El fenómeno más novedoso aparece en el proceso de validación de garantías, un requisito habitual en el mercado local. A diferencia de grandes ciudades donde predominan seguros de caución, en Comodoro históricamente se aceptaron recibos de sueldo como respaldo. Ese esquema hoy muestra fisuras. Ruiz señaló que están rechazando reiteradamente garantes por su calificación crediticia, en muchos casos en niveles 4 o 5 de mora, los más altos dentro del sistema financiero.
“Hemos rechazado hasta 4 ó 5 garantes porque tenían una situación crediticia en mora”, explicó. El problema no radica necesariamente en la capacidad de pago del inquilino, sino en la imposibilidad de encontrar un tercero sin deudas significativas que respalde el contrato. En la práctica, esto termina frenando operaciones.

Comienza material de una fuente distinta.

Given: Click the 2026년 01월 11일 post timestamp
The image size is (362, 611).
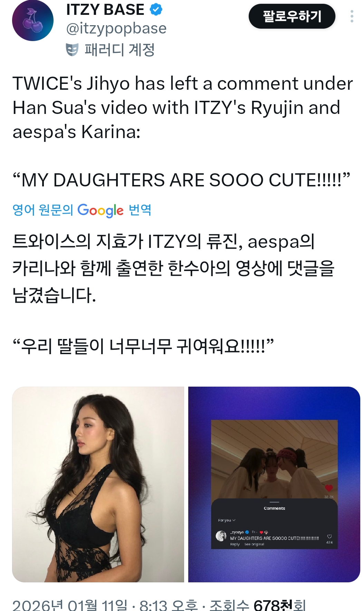Looking at the screenshot, I should coord(70,605).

Frente a ese escenario, comienzan a evaluarse alternativas. Ruiz anticipó que desde Remax están avanzando en la incorporación de garantías a través de empresas especializadas, que funcionan como respaldo institucional para los alquileres. Estas firmas analizan el perfil del inquilino y, si cumple ciertos requisitos, actúan como garante a cambio de una póliza.
En paralelo, emergen estrategias de los propios inquilinos para sostener el acceso a la vivienda. Ruiz recordó que durante el año pasado se registraron casos de jóvenes que regresaban a la casa de sus padres o compartían alquileres para dividir gastos. También mencionó situaciones de estudiantes que reorganizaron la convivencia, sumando compañeros para afrontar el costo mensual.